The standard reference text on the subject is:

Watson, N., and M. S. Janota. Turbocharging the Internal Combustion Engine. New York: John Wiley & Sons, 1982. ISBN 0471870722

"An extensive and excellent professional reference text on turbochargers, and turbocharged engine performance".


It is a complete treatment of the theory and practical engineering of turbochargers and their installation.

It is not a lightweight, and not suited to a "back street tuner".

[J. Edlund]

"Fundamentals of Turbocharging" is probably not as complete as "Turbocharging the Internal Combustion Engine", but it's newer. Both are probably worth to look into. Books such as "Maximum Boost" are sadly not that correct...

No info about exhaust manifolds but still worth a look
http://users.du.se/~...ohed/870701.pdf
http://users.du.se/~...ohed/890877.pdf

Several turbocharger manufacturers does also have small twin scroll turbochargers availible, they allow the cylinders to be separated but with only one turbo.

[Halfwitt]

You might find something interesting by looking at the turbo engines in Le Mans / ALMS and of course, Indy / Champ Car / whatever it is called nowadays.

If I remember correctly, the Cadillac LMP car had a V8 turbo, with only three headers of each bank driving the turbo which, similar to your application is low boost. Their reckoning was that they could spin the turbo with three pipes, therefore the other cylinder on each bank didn't have to suffer the unwanted back-pressure caused by the turbo. Therefore the engine made more power.

I think the Cosworth (and probably most of the others) used turbochargers with variable inlet guide vanes on their Indy engines.

[J. Edlund]

Originally posted by Halfwitt
You might find something interesting by looking at the turbo engines in Le Mans / ALMS and of course, Indy / Champ Car / whatever it is called nowadays.

If I remember correctly, the Cadillac LMP car had a V8 turbo, with only three headers of each bank driving the turbo which, similar to your application is low boost. Their reckoning was that they could spin the turbo with three pipes, therefore the other cylinder on each bank didn't have to suffer the unwanted back-pressure caused by the turbo. Therefore the engine made more power.

I think the Cosworth (and probably most of the others) used turbochargers with variable inlet guide vanes on their Indy engines.

The Cadillac uses two Garrett TR30R turbochargers fed by four cylinders each.

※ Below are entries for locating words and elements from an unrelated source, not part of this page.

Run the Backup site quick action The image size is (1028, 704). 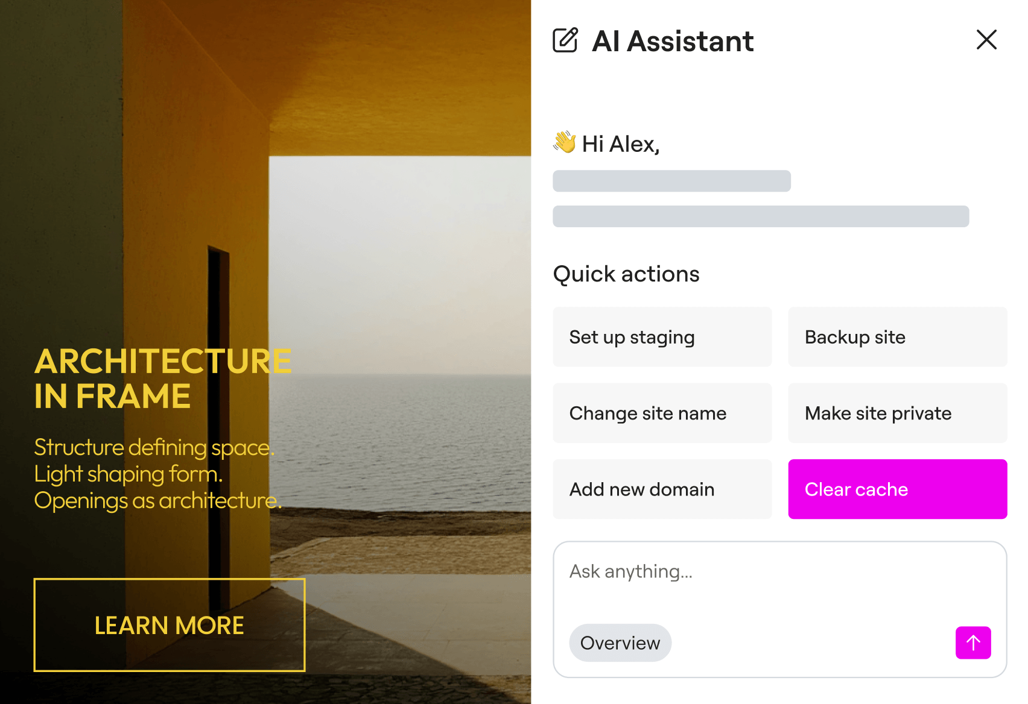pyautogui.click(x=897, y=337)
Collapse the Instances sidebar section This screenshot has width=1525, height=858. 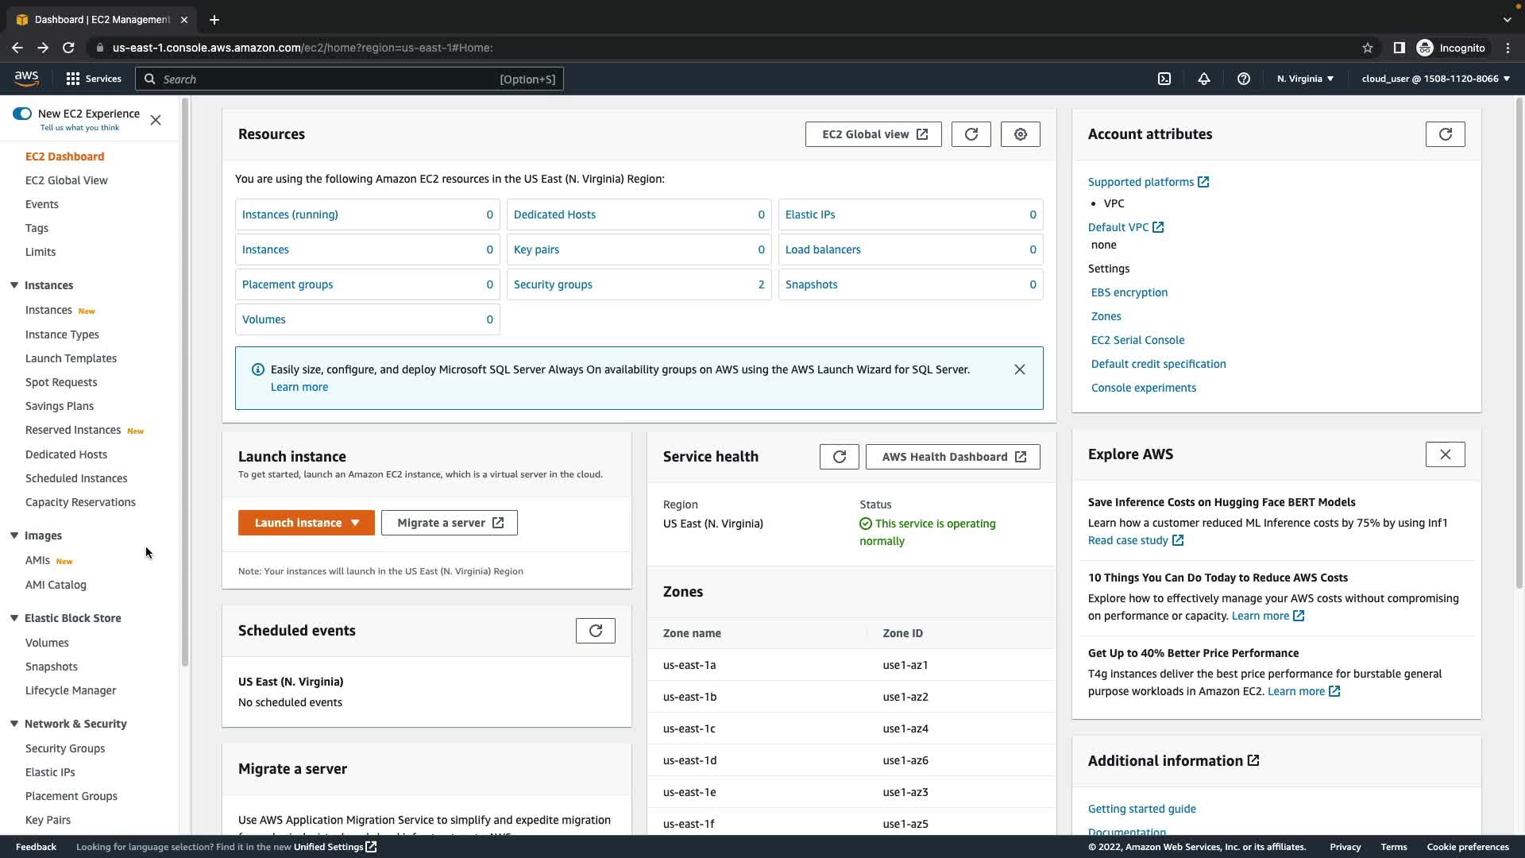point(14,285)
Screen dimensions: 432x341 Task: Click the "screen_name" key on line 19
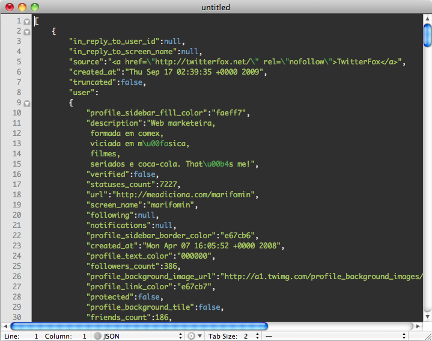tap(115, 204)
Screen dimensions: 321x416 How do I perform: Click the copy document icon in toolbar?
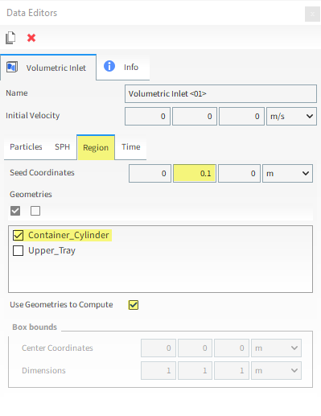pyautogui.click(x=10, y=38)
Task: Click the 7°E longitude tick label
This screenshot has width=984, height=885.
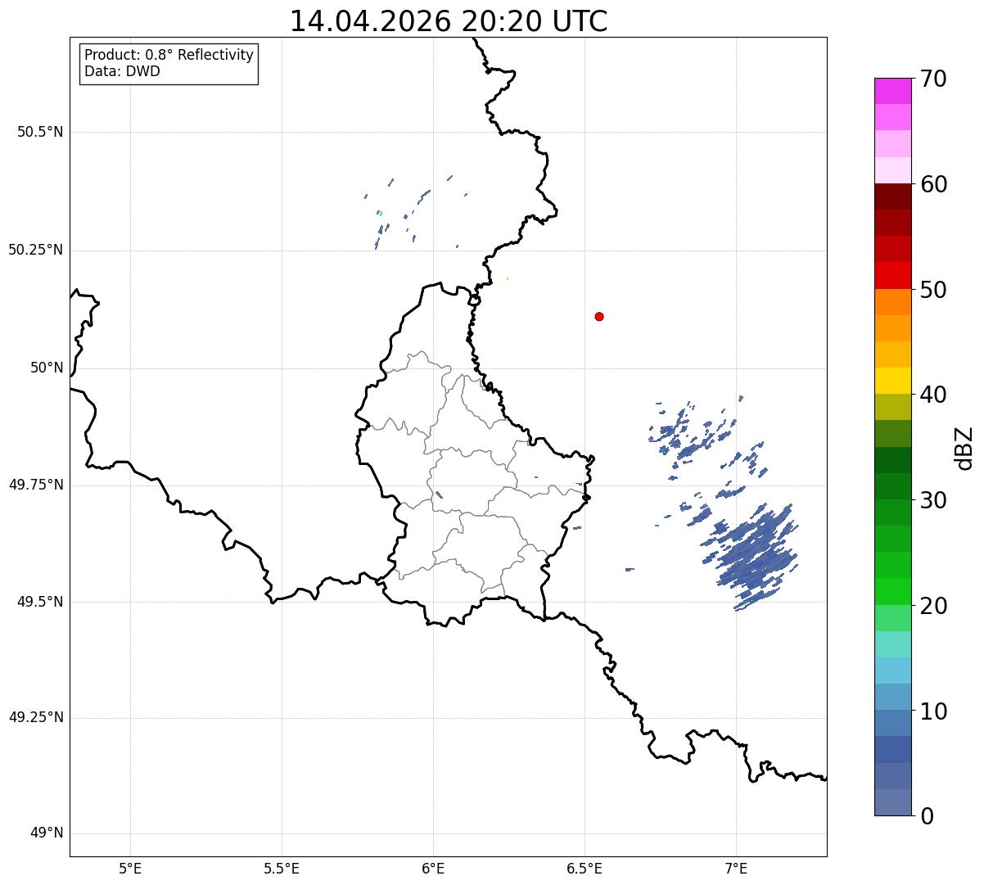Action: pos(736,868)
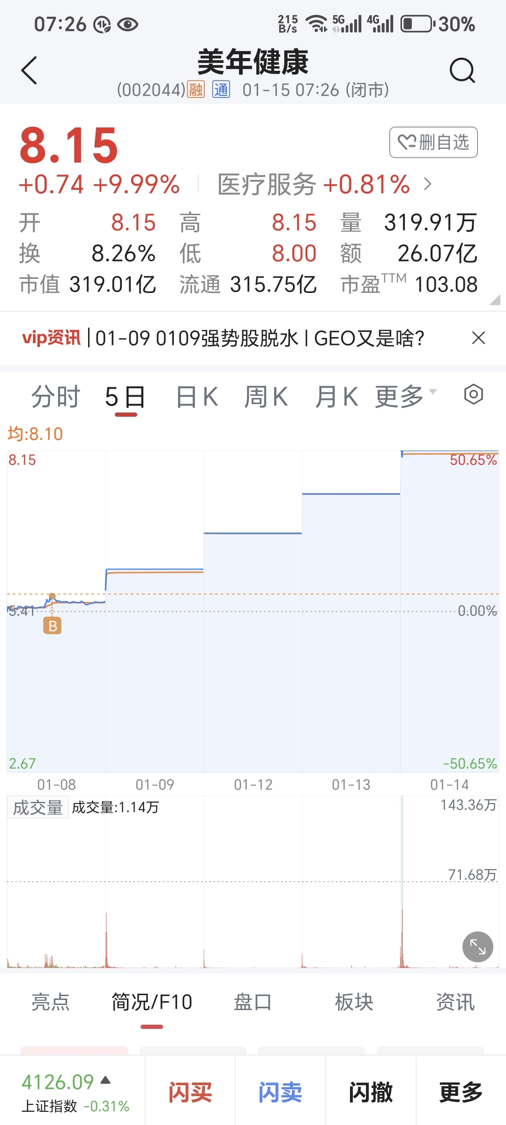The image size is (506, 1125).
Task: Tap the 闪撤 quick cancel button
Action: [x=371, y=1092]
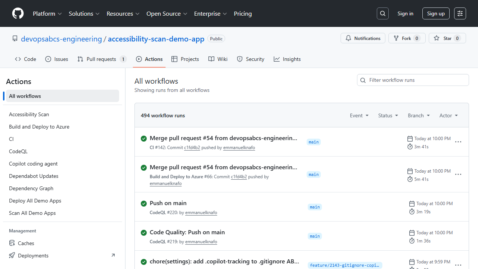Click the GitHub logo icon
This screenshot has width=478, height=269.
click(18, 13)
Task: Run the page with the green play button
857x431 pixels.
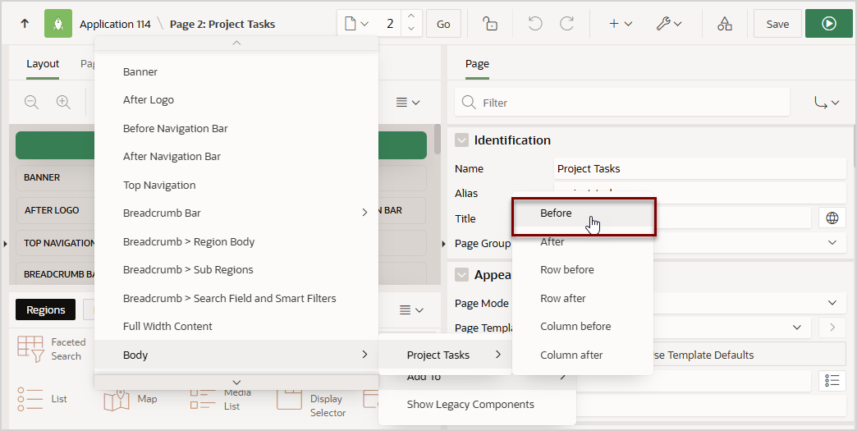Action: (828, 24)

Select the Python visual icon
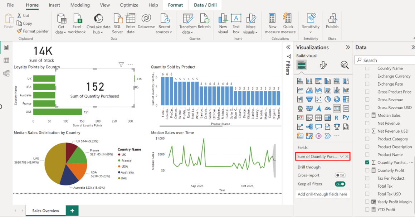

The type of turbocharging (assymentric) you mentioned have however been used, and a Saab V6 turbo is the only engine I know that have used it. It used a turbocharger on one of the banks which then supplied all six cylinders with air. Such an engine is very difficult to make, airmassflow though one bank will be higher than through the other which the fuel injection must compensate for. There was even different hardware on the turbo and non turbo side. The boost in that case was very low (no wastegate was used) and the engine had less top end power than the NA version.

Turbochargers with variable inlet guide vanes aren't used on spark ignition engines since they can't handle the temperatures. For example Garretts VNT turbochargers can handle a maximum of 825 degC and given that even the methanol fueled champcar engines reached 900 degC...
In any case, variable geometry is also prohibited in champcar aswell as in WRC and LeMans.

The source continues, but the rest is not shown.